**WRITTEN PROBLEM A:** Retype the stretch from "We see that" through "an unconvincing growl." in the essay on Ray-Jones's photography below, word for word.

And hence to Ray-Jones, “le Cartier-Bresson Britannique” 1. Ray-Jones, like Cartier-Bresson, had a sense of vision and timing that brought together situations that bordered on the surreal.
It has been suggested that Ray-Jones’s “lasting images will stand beside the work of Cartier-Bresson.” 4 They won’t, of course! However it is clear that both photographers were influenced by Surrealism, and it is easy to sympathize with the often-quoted view of Ray-Jones as “le Cartier-Bresson Britannique.”
And as with Bill Brandt, who heavily influenced him, 5 Ray-Jones was very taken with film. “I want my pictures to bite like the images of Brunuel films which disturb you while making you think”. Ellis often went to the cinema with Ray-Jones to watch Fellini, the Marx Brothers, Jacques Tati and Chaplin. “I want (my pictures) to have poignancy and sharpness but with humour on top.” 6 As in a Buster Keaton film, surrealism tinged with humour.
We see that humour lightens the pictures. Whereas Brandt’s work is dark and heavy 7 Ray-Jones evokes the lightness and spaciousness we often associate with Cartier-Bresson. While Brandt brought to English photography “the dangerous edge of things”, to quote Robert Browning, Ray-Jones’ photographs signify more a sense of abandonment, poignancy and quirkiness, although also at times a feeling of unease. But his photographs don’t snarl and bite like Brandt’s – more an unconvincing growl.
It’s this “sympatico” approach that distinguishes Ray-Jones from not only Brandt but also his main contemporary and colleague, Garry Winogrand. Gerry Badger’s excellent essay on Ray-Jones 8 points out that whereas “Winogrand was distant, cold, cynical even, Ray-Jones was warm, displaying an innate sense of English fair play, a reserve, and a proper British regard for nostalgia.”
“For me, there is something very special and rather humorous about the ‘English way of life’ and I want to record it from my particular view before it becomes more Americanised. We are at an important stage in our history, having in a sense just been reduced to an island or defrocked and, as De Gaulle said, left naked. Nudity is perhaps more revealing of personality than a heavily clothed figure.” 9
Let’s park historiography and look at two of his photographs:
Ray-Jones’ Beachy Head Photograph:
A young woman and man are in an embrace, seemingly oblivious to everyone around them. They are intimate and gentle, locked into a private world – a love affair; a love scene even. A very private act in a public space. But although the lovers hold centre-stage, the photograph is not principally “about” them.

**WRITTEN PROBLEM B:** From the listing below, pull out every line that contains the string "showing", matching case exactly.

(Interface element listing)
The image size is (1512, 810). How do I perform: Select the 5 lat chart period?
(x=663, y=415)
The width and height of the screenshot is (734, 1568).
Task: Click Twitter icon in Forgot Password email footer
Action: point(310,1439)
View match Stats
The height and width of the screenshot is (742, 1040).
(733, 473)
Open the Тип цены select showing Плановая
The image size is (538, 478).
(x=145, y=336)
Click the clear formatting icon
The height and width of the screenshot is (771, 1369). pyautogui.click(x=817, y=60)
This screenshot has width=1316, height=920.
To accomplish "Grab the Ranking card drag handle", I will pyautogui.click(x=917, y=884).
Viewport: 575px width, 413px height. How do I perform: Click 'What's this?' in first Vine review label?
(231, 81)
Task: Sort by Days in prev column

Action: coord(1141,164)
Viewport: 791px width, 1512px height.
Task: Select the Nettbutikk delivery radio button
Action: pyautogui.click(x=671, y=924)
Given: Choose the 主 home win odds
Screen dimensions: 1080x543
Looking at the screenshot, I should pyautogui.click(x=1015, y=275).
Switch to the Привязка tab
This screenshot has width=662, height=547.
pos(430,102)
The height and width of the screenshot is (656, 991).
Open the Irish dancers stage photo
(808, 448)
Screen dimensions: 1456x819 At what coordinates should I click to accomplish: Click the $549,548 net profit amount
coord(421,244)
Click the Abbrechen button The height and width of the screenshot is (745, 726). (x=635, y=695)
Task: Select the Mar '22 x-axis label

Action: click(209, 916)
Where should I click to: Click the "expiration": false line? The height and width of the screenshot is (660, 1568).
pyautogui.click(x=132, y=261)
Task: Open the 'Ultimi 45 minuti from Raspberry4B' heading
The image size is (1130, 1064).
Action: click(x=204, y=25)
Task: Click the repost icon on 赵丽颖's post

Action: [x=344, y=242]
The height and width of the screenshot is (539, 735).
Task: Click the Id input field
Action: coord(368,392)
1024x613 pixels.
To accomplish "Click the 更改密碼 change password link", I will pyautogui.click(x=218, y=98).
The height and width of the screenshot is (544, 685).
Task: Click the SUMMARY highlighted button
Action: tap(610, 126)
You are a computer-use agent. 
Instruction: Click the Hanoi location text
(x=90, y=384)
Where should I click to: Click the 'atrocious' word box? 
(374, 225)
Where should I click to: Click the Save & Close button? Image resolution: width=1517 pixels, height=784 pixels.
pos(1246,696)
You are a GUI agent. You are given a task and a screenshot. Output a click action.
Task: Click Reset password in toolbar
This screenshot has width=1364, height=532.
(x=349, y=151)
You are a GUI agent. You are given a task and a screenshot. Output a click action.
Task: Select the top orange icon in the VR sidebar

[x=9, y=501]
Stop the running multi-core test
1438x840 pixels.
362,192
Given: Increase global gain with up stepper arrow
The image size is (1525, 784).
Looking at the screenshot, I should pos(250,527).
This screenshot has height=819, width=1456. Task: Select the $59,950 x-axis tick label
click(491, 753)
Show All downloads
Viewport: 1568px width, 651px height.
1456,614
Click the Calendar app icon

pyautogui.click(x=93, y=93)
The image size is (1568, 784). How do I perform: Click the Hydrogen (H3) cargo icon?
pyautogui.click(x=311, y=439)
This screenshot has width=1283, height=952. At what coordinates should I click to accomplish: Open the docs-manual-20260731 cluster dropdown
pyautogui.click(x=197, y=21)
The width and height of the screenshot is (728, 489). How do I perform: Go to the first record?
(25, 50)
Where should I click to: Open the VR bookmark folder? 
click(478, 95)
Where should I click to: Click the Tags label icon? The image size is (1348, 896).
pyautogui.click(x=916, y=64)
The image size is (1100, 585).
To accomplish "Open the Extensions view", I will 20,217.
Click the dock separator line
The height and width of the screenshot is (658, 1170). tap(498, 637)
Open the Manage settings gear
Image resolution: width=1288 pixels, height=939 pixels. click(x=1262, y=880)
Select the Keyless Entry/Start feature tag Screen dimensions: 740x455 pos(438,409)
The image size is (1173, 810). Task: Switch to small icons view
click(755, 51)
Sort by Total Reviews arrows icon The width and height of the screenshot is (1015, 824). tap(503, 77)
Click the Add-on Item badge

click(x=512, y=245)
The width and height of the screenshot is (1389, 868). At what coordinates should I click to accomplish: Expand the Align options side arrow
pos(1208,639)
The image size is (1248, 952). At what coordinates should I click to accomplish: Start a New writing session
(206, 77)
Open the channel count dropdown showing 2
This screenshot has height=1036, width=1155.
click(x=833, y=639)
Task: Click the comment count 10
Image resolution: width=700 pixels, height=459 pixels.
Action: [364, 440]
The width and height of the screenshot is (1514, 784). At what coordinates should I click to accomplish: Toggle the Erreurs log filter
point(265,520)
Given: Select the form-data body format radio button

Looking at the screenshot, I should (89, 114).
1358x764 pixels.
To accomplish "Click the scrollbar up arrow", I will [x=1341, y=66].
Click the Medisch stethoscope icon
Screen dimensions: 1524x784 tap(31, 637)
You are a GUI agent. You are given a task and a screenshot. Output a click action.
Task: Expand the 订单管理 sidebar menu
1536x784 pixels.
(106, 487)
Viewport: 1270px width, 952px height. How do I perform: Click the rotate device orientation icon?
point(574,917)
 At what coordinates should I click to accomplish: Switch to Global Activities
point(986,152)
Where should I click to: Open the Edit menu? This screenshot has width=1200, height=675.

**TASK SOLUTION A:**
We see that humour lightens the pictures. Whereas Brandt’s work is dark and heavy 7 Ray-Jones evokes the lightness and spaciousness we often associate with Cartier-Bresson. While Brandt brought to English photography “the dangerous edge of things”, to quote Robert Browning, Ray-Jones’ photographs signify more a sense of abandonment, poignancy and quirkiness, although also at times a feeling of unease. But his photographs don’t snarl and bite like Brandt’s – more an unconvincing growl.

**TASK SOLUTION B:**
Open the Тип цены select showing Плановая
Open the channel count dropdown showing 2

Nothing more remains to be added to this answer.